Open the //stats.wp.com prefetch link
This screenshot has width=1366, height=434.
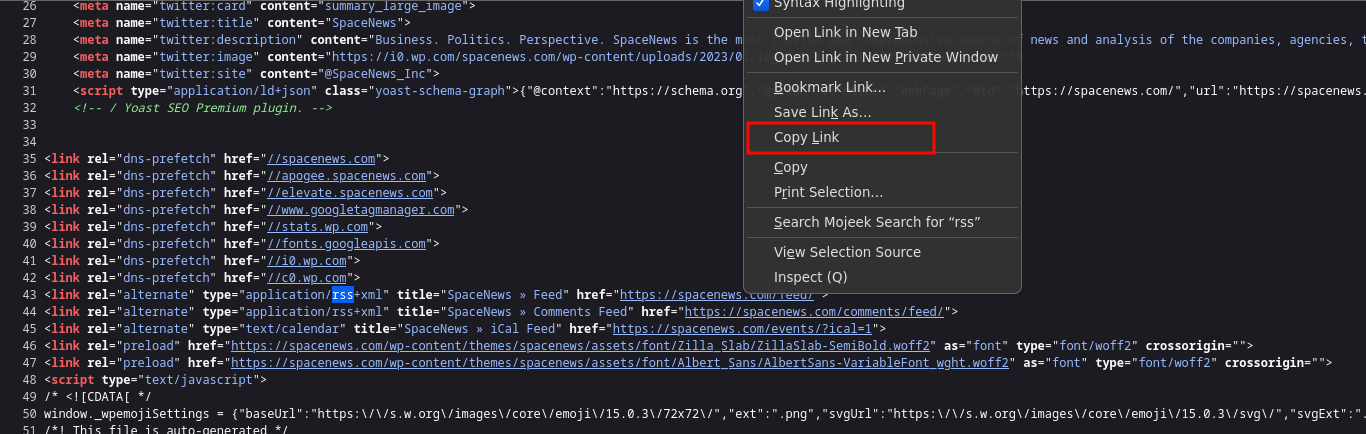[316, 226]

※

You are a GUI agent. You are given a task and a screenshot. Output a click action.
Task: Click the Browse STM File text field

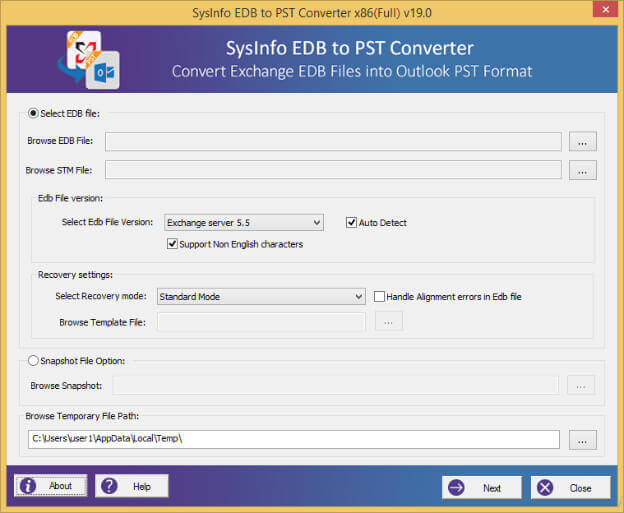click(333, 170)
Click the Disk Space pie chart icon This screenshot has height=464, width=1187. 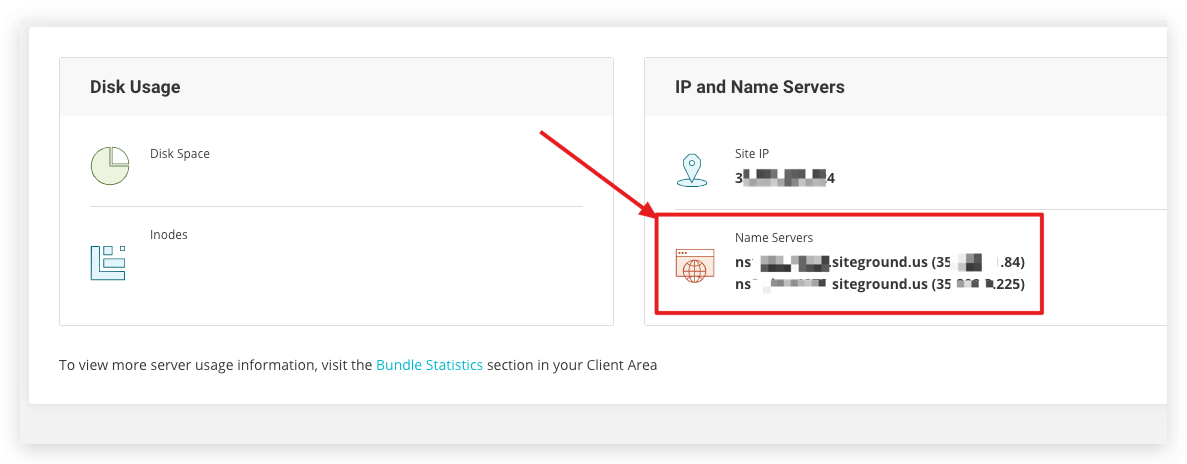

※

• _What the task requires_:
Retype, exactly and with no pictures, everything above from the line with "Task: Click the Browse STM File text field" down to the line with "Click the Disk", both included.

• _Answer_:
Task: Click the Browse STM File text field

click(333, 170)
Click the Disk Space pie chart icon This screenshot has height=464, width=1187. 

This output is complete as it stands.